== REQUIRED ACTION ==
I'd like every record written out again, exactly as it is.

== PROVIDED INFORMATION ==
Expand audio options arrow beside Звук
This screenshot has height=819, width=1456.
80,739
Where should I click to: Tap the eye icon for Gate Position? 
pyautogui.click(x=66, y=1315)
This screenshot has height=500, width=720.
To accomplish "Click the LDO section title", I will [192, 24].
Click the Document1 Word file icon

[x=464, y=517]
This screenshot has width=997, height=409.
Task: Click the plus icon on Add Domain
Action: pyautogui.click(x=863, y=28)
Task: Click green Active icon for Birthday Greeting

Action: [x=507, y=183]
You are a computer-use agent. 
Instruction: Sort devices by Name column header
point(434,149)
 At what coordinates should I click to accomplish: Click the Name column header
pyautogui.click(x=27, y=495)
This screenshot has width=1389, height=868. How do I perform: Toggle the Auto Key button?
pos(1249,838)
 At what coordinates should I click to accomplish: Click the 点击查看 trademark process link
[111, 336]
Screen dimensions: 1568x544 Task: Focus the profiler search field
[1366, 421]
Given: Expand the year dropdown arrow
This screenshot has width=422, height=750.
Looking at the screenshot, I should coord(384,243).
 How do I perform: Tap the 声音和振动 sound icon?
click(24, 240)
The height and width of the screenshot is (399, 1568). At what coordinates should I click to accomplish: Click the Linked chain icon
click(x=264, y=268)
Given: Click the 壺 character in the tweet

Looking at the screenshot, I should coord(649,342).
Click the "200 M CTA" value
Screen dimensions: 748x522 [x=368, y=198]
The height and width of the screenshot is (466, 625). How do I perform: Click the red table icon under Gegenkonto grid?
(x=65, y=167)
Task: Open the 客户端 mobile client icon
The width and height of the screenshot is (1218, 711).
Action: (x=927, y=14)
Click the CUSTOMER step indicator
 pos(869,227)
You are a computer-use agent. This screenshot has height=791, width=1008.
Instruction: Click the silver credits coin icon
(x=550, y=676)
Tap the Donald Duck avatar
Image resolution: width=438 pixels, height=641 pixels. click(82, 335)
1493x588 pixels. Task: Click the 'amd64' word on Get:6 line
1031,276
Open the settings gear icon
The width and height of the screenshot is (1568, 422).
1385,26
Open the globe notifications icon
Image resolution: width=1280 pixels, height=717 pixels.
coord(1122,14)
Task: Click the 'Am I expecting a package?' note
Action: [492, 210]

== TASK ANSWER ==
Expand audio options arrow beside Звук
This screenshot has height=819, width=1456.
80,739
Where should I click to: Tap the eye icon for Gate Position? 
pyautogui.click(x=66, y=1315)
This screenshot has height=500, width=720.
To accomplish "Click the LDO section title", I will [192, 24].
Click the Document1 Word file icon

[x=464, y=517]
This screenshot has width=997, height=409.
Task: Click the plus icon on Add Domain
Action: pyautogui.click(x=863, y=28)
Task: Click green Active icon for Birthday Greeting

Action: [x=507, y=183]
You are a computer-use agent. 
Instruction: Sort devices by Name column header
point(434,149)
 At what coordinates should I click to accomplish: Click the Name column header
pyautogui.click(x=27, y=495)
This screenshot has width=1389, height=868. How do I perform: Toggle the Auto Key button?
pos(1249,838)
 At what coordinates should I click to accomplish: Click the 点击查看 trademark process link
[111, 336]
Screen dimensions: 1568x544 Task: Focus the profiler search field
[1366, 421]
Given: Expand the year dropdown arrow
This screenshot has width=422, height=750.
Looking at the screenshot, I should coord(384,243).
 How do I perform: Tap the 声音和振动 sound icon?
click(24, 240)
The height and width of the screenshot is (399, 1568). At what coordinates should I click to accomplish: Click the Linked chain icon
click(x=264, y=268)
Given: Click the 壺 character in the tweet

Looking at the screenshot, I should coord(649,342).
Click the "200 M CTA" value
Screen dimensions: 748x522 [x=368, y=198]
The height and width of the screenshot is (466, 625). How do I perform: Click the red table icon under Gegenkonto grid?
(x=65, y=167)
Task: Open the 客户端 mobile client icon
The width and height of the screenshot is (1218, 711).
Action: (x=927, y=14)
Click the CUSTOMER step indicator
 pos(869,227)
You are a computer-use agent. This screenshot has height=791, width=1008.
Instruction: Click the silver credits coin icon
(x=550, y=676)
Tap the Donald Duck avatar
Image resolution: width=438 pixels, height=641 pixels. click(82, 335)
1493x588 pixels. Task: Click the 'amd64' word on Get:6 line
1031,276
Open the settings gear icon
The width and height of the screenshot is (1568, 422).
1385,26
Open the globe notifications icon
Image resolution: width=1280 pixels, height=717 pixels.
coord(1122,14)
Task: Click the 'Am I expecting a package?' note
Action: [492, 210]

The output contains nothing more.